Dream of Heroes is less fantastic than The Invention of Morel and A Plan for Escape: whereas Casares’ first two novels are straight Kafkaesque science-fiction nightmares, this one is more a novel about growing up and defying fate: in the course of the narrative Gauna leaves his old friends, whom he considers failures, to settle down in marriage, a role he never accepts completely, and become a respectable person. But being a family man stops him from investigating the mysterious night that haunts his hazy memory. Although Gauna sees marriage as a hindrance to him, in a heartbreaking twist at the end of the novel, it proves to be the only chance at living he ever had.

Then one day in 1930 history seems to repeat itself when Gauna wins a thousand pesos at the horse tracks again: attempting to reconstruct the events of 1927 to restore his memory, he invites his old friends for a new three-night binge through Buenos Aires. Gauna immediately faces the problems of reliving the past as old friends went way, places closed down and even the atmosphere and habits changed. And strangely his friends don’t seem to remember certain episodes that Gauna is sure happened, so maybe they’re conspiring against him or perhaps he’s insane. Casares, expert at creating tension, keeps all possibilities open until the denouement, one of the most beautiful and tragic endings to any novel I’ve ever read.

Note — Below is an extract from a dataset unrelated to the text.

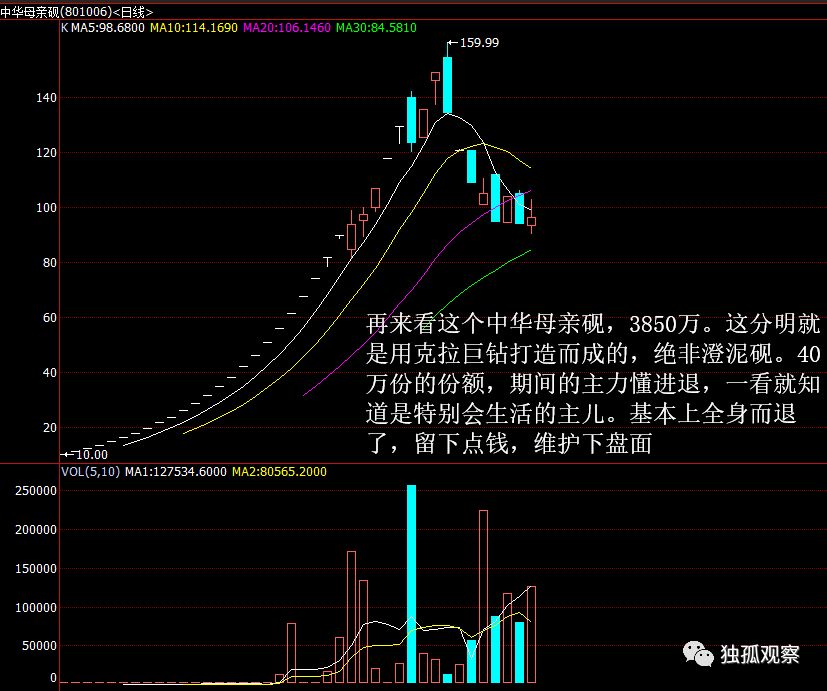Select the tallest hollow red volume bar
The image size is (827, 691).
(483, 595)
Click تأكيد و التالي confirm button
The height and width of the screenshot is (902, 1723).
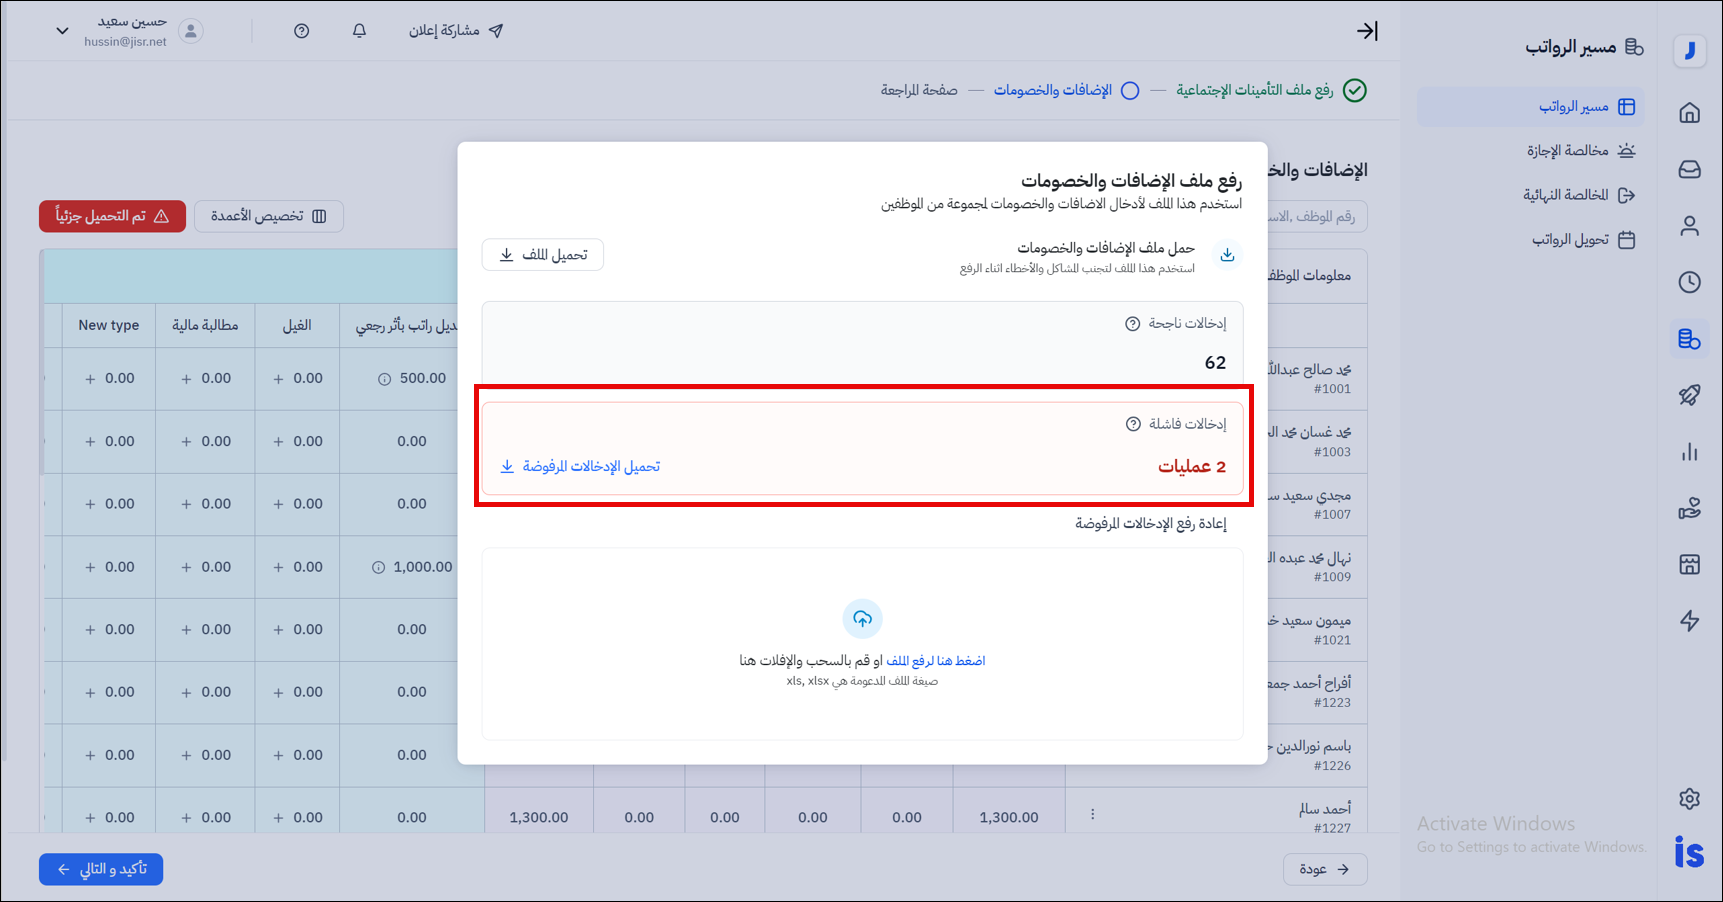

This was a fine novel, not as mind-blowing or tightly-plotted as Casares’ first two novels, but what it misses in plot and tension it gains in character study. Emilio Gauna is perhaps everyone: he’s the man who wants to go back in time, the ultimate nostalgic, yearning for something he doesn’t fully understand, the man not content with what he already has, who can’t see his life is already written for him. Fans of intensely fatalistic novels like The Outsider or Slaughterhouse-Five, should enjoy Dream of Heroes.